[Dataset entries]

>>>>

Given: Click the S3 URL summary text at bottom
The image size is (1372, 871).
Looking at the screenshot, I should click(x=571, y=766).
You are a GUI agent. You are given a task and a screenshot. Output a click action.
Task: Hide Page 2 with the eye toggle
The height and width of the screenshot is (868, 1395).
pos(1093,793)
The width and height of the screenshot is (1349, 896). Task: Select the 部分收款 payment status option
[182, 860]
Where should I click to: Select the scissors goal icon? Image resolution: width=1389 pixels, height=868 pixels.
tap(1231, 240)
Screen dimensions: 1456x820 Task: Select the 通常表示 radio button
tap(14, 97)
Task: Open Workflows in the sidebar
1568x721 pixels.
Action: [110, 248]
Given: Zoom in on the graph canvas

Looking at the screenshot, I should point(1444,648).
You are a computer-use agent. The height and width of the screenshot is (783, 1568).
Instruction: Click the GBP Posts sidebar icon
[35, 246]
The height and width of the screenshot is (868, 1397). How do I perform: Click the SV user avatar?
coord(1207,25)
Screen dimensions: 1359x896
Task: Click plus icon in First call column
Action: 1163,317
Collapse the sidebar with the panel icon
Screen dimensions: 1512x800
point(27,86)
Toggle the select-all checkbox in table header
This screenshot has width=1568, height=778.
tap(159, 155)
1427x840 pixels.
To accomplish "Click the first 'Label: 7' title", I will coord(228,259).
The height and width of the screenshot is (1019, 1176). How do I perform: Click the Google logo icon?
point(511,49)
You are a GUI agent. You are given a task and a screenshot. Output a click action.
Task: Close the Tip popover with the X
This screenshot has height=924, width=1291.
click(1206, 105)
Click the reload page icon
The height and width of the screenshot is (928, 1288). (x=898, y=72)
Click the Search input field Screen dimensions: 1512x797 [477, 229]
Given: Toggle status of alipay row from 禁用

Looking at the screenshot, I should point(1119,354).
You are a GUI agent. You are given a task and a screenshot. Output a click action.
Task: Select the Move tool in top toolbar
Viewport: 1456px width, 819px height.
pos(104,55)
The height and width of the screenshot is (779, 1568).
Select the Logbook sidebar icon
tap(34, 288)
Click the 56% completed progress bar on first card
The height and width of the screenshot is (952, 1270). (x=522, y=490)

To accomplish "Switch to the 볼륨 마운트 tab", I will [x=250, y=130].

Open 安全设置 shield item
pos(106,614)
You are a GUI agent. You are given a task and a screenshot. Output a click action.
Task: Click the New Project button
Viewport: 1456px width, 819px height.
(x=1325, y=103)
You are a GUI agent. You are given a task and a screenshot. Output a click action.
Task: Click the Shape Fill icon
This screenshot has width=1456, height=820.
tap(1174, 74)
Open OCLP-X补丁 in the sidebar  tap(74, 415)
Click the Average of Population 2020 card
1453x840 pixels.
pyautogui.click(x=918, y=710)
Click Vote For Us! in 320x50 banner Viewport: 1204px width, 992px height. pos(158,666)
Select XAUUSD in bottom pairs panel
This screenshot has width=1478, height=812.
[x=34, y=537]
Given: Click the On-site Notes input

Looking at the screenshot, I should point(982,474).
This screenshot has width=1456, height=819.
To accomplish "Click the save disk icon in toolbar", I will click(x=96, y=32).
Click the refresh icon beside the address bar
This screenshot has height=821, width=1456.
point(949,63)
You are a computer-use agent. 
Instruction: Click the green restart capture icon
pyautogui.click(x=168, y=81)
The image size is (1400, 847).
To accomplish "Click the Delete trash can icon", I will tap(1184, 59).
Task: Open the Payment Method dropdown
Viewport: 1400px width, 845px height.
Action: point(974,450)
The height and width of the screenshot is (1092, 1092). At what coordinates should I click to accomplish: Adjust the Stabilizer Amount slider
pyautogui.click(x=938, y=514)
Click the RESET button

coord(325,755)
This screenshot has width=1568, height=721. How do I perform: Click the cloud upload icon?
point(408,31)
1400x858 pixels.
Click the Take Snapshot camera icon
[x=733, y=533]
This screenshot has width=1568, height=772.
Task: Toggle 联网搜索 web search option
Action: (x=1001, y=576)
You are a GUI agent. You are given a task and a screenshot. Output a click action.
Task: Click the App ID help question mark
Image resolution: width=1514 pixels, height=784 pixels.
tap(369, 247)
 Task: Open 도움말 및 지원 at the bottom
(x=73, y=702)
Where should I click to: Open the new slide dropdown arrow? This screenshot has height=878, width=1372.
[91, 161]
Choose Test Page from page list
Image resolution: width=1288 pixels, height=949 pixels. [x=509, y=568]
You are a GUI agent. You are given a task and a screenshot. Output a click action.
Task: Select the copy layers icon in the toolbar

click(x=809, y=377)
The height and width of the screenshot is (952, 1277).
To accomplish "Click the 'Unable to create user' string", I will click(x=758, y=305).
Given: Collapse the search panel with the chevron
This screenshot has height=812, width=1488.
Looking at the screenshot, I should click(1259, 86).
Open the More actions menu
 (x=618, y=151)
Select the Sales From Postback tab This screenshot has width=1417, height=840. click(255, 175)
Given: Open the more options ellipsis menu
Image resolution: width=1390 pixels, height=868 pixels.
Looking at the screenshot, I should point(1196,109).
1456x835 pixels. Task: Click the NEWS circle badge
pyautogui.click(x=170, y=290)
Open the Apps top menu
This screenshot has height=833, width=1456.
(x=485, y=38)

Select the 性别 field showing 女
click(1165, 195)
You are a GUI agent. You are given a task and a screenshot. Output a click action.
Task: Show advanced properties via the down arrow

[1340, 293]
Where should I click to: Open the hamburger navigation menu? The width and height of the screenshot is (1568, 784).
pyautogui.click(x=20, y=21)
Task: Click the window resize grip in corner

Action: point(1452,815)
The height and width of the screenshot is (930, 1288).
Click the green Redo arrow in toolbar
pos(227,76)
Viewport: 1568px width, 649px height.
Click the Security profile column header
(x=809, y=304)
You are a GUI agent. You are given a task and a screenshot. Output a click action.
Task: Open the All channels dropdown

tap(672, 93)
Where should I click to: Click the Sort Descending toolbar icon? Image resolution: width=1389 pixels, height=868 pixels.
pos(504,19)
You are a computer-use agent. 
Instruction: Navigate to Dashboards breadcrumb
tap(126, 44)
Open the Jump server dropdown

<<<<

So that the data stays intact, repeat all of it exactly.

Solution for this task:
Given: Click the S3 URL summary text at bottom
The image size is (1372, 871).
Looking at the screenshot, I should click(x=571, y=766).
You are a GUI agent. You are given a task and a screenshot. Output a click action.
Task: Hide Page 2 with the eye toggle
The height and width of the screenshot is (868, 1395).
pos(1093,793)
The width and height of the screenshot is (1349, 896). Task: Select the 部分收款 payment status option
[182, 860]
Where should I click to: Select the scissors goal icon? Image resolution: width=1389 pixels, height=868 pixels.
tap(1231, 240)
Screen dimensions: 1456x820 Task: Select the 通常表示 radio button
tap(14, 97)
Task: Open Workflows in the sidebar
1568x721 pixels.
Action: [110, 248]
Given: Zoom in on the graph canvas

Looking at the screenshot, I should point(1444,648).
You are a computer-use agent. The height and width of the screenshot is (783, 1568).
Instruction: Click the GBP Posts sidebar icon
[35, 246]
The height and width of the screenshot is (868, 1397). How do I perform: Click the SV user avatar?
coord(1207,25)
Screen dimensions: 1359x896
Task: Click plus icon in First call column
Action: 1163,317
Collapse the sidebar with the panel icon
Screen dimensions: 1512x800
point(27,86)
Toggle the select-all checkbox in table header
This screenshot has width=1568, height=778.
tap(159, 155)
1427x840 pixels.
To accomplish "Click the first 'Label: 7' title", I will coord(228,259).
The height and width of the screenshot is (1019, 1176). How do I perform: Click the Google logo icon?
point(511,49)
You are a GUI agent. You are given a task and a screenshot. Output a click action.
Task: Close the Tip popover with the X
This screenshot has height=924, width=1291.
click(1206, 105)
Click the reload page icon
The height and width of the screenshot is (928, 1288). (x=898, y=72)
Click the Search input field Screen dimensions: 1512x797 [477, 229]
Given: Toggle status of alipay row from 禁用

Looking at the screenshot, I should point(1119,354).
You are a GUI agent. You are given a task and a screenshot. Output a click action.
Task: Select the Move tool in top toolbar
Viewport: 1456px width, 819px height.
pos(104,55)
The height and width of the screenshot is (779, 1568).
Select the Logbook sidebar icon
tap(34, 288)
Click the 56% completed progress bar on first card
The height and width of the screenshot is (952, 1270). (x=522, y=490)

To accomplish "Switch to the 볼륨 마운트 tab", I will [x=250, y=130].

Open 安全设置 shield item
pos(106,614)
You are a GUI agent. You are given a task and a screenshot. Output a click action.
Task: Click the New Project button
Viewport: 1456px width, 819px height.
(x=1325, y=103)
You are a GUI agent. You are given a task and a screenshot. Output a click action.
Task: Click the Shape Fill icon
This screenshot has width=1456, height=820.
tap(1174, 74)
Open OCLP-X补丁 in the sidebar  tap(74, 415)
Click the Average of Population 2020 card
1453x840 pixels.
pyautogui.click(x=918, y=710)
Click Vote For Us! in 320x50 banner Viewport: 1204px width, 992px height. pos(158,666)
Select XAUUSD in bottom pairs panel
This screenshot has width=1478, height=812.
[x=34, y=537]
Given: Click the On-site Notes input

Looking at the screenshot, I should point(982,474).
This screenshot has width=1456, height=819.
To accomplish "Click the save disk icon in toolbar", I will click(x=96, y=32).
Click the refresh icon beside the address bar
This screenshot has height=821, width=1456.
point(949,63)
You are a computer-use agent. 
Instruction: Click the green restart capture icon
pyautogui.click(x=168, y=81)
The image size is (1400, 847).
To accomplish "Click the Delete trash can icon", I will tap(1184, 59).
Task: Open the Payment Method dropdown
Viewport: 1400px width, 845px height.
Action: point(974,450)
The height and width of the screenshot is (1092, 1092). At what coordinates should I click to accomplish: Adjust the Stabilizer Amount slider
pyautogui.click(x=938, y=514)
Click the RESET button

coord(325,755)
This screenshot has width=1568, height=721. How do I perform: Click the cloud upload icon?
point(408,31)
1400x858 pixels.
Click the Take Snapshot camera icon
[x=733, y=533]
This screenshot has width=1568, height=772.
Task: Toggle 联网搜索 web search option
Action: (x=1001, y=576)
You are a GUI agent. You are given a task and a screenshot. Output a click action.
Task: Click the App ID help question mark
Image resolution: width=1514 pixels, height=784 pixels.
tap(369, 247)
 Task: Open 도움말 및 지원 at the bottom
(x=73, y=702)
Where should I click to: Open the new slide dropdown arrow? This screenshot has height=878, width=1372.
[91, 161]
Choose Test Page from page list
Image resolution: width=1288 pixels, height=949 pixels. [x=509, y=568]
You are a GUI agent. You are given a task and a screenshot. Output a click action.
Task: Select the copy layers icon in the toolbar

click(x=809, y=377)
The height and width of the screenshot is (952, 1277).
To accomplish "Click the 'Unable to create user' string", I will click(x=758, y=305).
Given: Collapse the search panel with the chevron
This screenshot has height=812, width=1488.
Looking at the screenshot, I should click(1259, 86).
Open the More actions menu
 (x=618, y=151)
Select the Sales From Postback tab This screenshot has width=1417, height=840. click(255, 175)
Given: Open the more options ellipsis menu
Image resolution: width=1390 pixels, height=868 pixels.
Looking at the screenshot, I should point(1196,109).
1456x835 pixels. Task: Click the NEWS circle badge
pyautogui.click(x=170, y=290)
Open the Apps top menu
This screenshot has height=833, width=1456.
(x=485, y=38)

Select the 性别 field showing 女
click(1165, 195)
You are a GUI agent. You are given a task and a screenshot. Output a click action.
Task: Show advanced properties via the down arrow

[1340, 293]
Where should I click to: Open the hamburger navigation menu? The width and height of the screenshot is (1568, 784).
pyautogui.click(x=20, y=21)
Task: Click the window resize grip in corner

Action: point(1452,815)
The height and width of the screenshot is (930, 1288).
Click the green Redo arrow in toolbar
pos(227,76)
Viewport: 1568px width, 649px height.
Click the Security profile column header
(x=809, y=304)
You are a GUI agent. You are given a task and a screenshot. Output a click action.
Task: Open the All channels dropdown

tap(672, 93)
Where should I click to: Click the Sort Descending toolbar icon? Image resolution: width=1389 pixels, height=868 pixels.
pos(504,19)
You are a computer-use agent. 
Instruction: Navigate to Dashboards breadcrumb
tap(126, 44)
Open the Jump server dropdown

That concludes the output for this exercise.